Oh you'll ride
Surely dance, In a ring
Backwards and forwards
Those who seek, feel the glow
A glow we will all know

-Patti Smith







-- -- -- -- --


So excited to read this book. How did I not purchase it
when I was released earlier this year? Thank Beth
for sending me the info on this memoir about art, struggle,
and following your instincts.....



-- -- -- -- --









In 1967, 21-year-old singer–song writer Smith, determined to make art her life and dissatisfied with the lack of opportunities in Philadelphia to live this life, left her family behind for a new life in Brooklyn. When she discovered that the friends with whom she was to have lived had moved, she soon found herself homeless, jobless, and hungry. Through a series of events, she met a young man named Robert Mapplethorpe who changed her life—and in her typically lyrical and poignant manner Smith describes the start of a romance and lifelong friendship with this man: It was the summer Coltrane died. Flower children raised their arms... and Jimi Hendrix set his guitar in flames in Monterey.
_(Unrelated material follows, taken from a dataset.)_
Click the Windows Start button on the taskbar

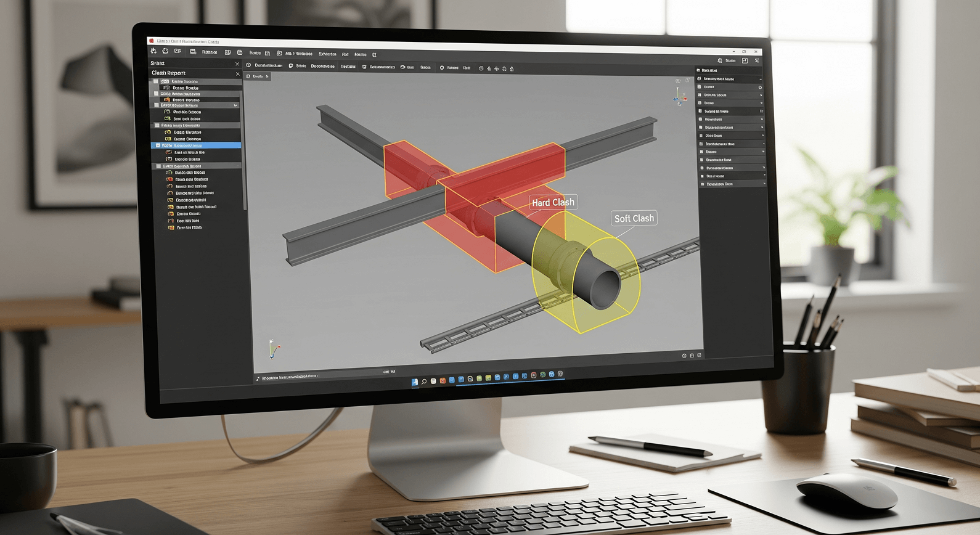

It was the summer of Elvira Madigan, and the summer of love....



This beautifully crafted love letter to her friend (who died in 1989) functions as a memento mori of a relationship fueled by a passion for art and writing.

Smith transports readers to what seemed like halcyon days for art and artists in New York as she shares tales of the denizens of Max's Kansas City, the Hotel Chelsea, Scribner's, Brentano's, and Strand bookstores.
















"Rise up hold the reins
We'll meet again I don't know when
Hold tight bye bye, Paths that cross will cross again"

---------------




.......In the lobby of the Chelsea, where she and Mapplethorpe lived for many years, she got to know William Burroughs, Allen Ginsberg, Jimi Hendrix, Janis Joplin, and Johnny Winter. Most affecting in this tender and tough memoir, however, is her deep love for Mapplethorpe and her abiding belief in his genius. Smith's elegant eulogy helps to explain the chaos and the creativity so embedded in that earlier time and in Mapplethorpe's life and work.